Tuesday, July 25, 2006

情けない

語学って不思議。高校で数年だけフランスをやってから、もう30年もたっているのに、フランスとフランス語圏のスイスに滞在するだけで記憶の奥に眠っていた言葉たちが浮上してくる。

最初は30年も(ま、正確にいうと、大学の時にパリに数日間、ベルギーに数日間旅行したので、その時以来なんだけど)使っていない言語を話すのが恥ずかしいのと、まわりの人の英語の方が遥かにうまい、ということでなかなか口にできなかったが、少しずつ使っていると忘れていたはずの言葉たちが玉手箱からのように次々と出てくるのだ。なんなんだろう、これは。

対照的に、大学でちょっとだけやったスペイン語はいくらメキシコにいてもちっとも戻ってこなかった。最初っから、脳に焼き付いていない証拠だろうか?(そういえば、真面目に授業にも出席していなかったようだ。貧乏だった私は時々、授業を休み仕事をしていたからなぁ。)

ま、そういうことで、私はかなりいい気になって「あ〜ら、これだったら、数カ月ステイすればかなりしゃべれるようになるかも〜!」なんて思っていたのだが、パリから東京へ戻る前の日のことだ。

ショッピングが大嫌いな私はいつもお土産というものがプレッシャーになってしまう。
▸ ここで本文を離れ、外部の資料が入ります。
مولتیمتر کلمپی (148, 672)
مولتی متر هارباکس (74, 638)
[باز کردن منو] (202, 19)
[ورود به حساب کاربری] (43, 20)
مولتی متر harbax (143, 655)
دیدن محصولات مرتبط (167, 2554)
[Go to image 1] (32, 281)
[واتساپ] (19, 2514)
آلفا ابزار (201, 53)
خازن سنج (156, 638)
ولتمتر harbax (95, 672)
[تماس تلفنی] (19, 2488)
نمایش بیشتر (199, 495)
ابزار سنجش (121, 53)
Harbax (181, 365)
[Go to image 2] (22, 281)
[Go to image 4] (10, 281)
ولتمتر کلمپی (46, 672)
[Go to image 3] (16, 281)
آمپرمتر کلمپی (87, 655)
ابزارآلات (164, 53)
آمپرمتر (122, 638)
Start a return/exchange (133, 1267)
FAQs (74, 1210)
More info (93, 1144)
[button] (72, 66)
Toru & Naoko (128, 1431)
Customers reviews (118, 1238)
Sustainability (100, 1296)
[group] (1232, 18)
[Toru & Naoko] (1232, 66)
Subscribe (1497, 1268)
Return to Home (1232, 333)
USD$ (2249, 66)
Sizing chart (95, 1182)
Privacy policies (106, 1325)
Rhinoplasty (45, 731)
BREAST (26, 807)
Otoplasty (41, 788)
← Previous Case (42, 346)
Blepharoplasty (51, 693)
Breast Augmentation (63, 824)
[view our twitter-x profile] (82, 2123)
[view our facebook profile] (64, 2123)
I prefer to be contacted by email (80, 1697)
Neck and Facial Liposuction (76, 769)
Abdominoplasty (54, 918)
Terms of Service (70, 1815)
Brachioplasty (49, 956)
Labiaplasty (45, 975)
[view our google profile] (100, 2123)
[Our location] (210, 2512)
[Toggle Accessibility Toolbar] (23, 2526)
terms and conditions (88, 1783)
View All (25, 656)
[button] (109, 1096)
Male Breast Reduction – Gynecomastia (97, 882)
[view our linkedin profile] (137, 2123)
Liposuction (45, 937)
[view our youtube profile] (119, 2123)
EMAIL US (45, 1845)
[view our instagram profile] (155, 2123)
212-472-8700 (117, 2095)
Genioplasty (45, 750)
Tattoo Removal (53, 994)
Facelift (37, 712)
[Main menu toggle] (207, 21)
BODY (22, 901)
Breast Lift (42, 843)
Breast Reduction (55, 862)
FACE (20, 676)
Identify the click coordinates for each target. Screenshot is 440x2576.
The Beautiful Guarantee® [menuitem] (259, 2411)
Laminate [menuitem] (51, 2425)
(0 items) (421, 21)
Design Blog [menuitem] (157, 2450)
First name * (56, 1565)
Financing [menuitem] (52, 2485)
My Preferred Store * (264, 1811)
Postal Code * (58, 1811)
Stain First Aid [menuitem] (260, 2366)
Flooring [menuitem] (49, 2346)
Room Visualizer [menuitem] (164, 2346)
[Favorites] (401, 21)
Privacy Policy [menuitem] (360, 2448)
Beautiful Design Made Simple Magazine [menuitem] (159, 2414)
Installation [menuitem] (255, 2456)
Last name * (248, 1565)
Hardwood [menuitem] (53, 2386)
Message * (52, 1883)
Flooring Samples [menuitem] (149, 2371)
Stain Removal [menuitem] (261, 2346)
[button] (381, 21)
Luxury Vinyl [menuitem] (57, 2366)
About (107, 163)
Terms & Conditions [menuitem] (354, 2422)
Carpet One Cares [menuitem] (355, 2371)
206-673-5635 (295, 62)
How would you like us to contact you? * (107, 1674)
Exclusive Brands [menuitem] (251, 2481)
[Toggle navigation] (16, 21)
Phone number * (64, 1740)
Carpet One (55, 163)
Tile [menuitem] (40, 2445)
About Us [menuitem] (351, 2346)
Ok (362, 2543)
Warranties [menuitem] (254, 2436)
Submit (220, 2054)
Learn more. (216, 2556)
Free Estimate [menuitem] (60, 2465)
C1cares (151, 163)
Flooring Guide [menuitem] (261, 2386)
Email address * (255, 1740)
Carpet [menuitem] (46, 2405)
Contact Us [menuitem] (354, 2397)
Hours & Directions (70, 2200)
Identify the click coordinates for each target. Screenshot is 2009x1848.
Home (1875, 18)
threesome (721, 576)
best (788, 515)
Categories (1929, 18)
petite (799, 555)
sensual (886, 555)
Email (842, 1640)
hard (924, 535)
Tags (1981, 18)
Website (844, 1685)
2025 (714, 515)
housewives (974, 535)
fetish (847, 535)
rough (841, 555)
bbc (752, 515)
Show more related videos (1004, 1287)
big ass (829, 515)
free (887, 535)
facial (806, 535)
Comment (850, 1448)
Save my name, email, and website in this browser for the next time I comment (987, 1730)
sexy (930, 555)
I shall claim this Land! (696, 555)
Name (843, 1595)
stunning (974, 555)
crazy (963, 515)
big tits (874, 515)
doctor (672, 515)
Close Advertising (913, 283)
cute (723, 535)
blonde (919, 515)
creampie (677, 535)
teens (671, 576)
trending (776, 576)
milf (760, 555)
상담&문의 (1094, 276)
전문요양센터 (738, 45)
早目に買っちゃえばそれほどプレッシャーはないのだが、ずっとそんなものを持って移動するのもイヤだし、せっかくの時間を買い物に使うのも・・・と思い、いつも最後の最後まで後回しにしてしまい、ギリギリになって怒りっぽくなりながら、お土産を探しに行く。

今回も同じだった。その上、もうユーロもない。昼間、相棒、Big Dogとベルナールが遊んでいる間、私はゴム草履をペタペタさせながら、パンテオン前の通りにある両替屋さんに走っていった。最後だから少しばかしのドルを両替えしてもらい、ベルナールのバーに戻って行く時、後ろから若い男の人が何か私に大声で何かを言う。
「え?」私は振り向いた。
すると、彼は私の足元をさし、また何か理解不明なことを言う。
「パルドン?」もう一度聞き直す。
また足元を指し、ゆっくりと同じことを彼は言うのだが、まったく理解できない。私は足がどうかしたのか?草履の裏にヘンなものが着いているのか?はたまたよくある犬の糞を踏んでしまったのか?謎だった。
「ごめんなさい。私、フランス語できないの」と謝る。(だったら、さっさとそう言えよ、と自分でも思ったが)
「英語は?」と彼が聞くから「英語なら大丈夫よ」と言ったが、彼は英語で今言ったことが説明できない。(だったら、英語はできるか、なんて聞くなよ!彼も彼だ。)一生懸命「Tomberってなんだったっけ?」と悩んでいる。お互いわからず、笑ってごまかし、別々の方向へ。

バーに帰る途中、一生懸命彼が言った言葉を頭の中で繰り返すうちに、はっと思い出した。

な〜んだ。アレは口説き文句だったんだ〜。そんなことを何度も聞き直す私ってダッセ〜〜。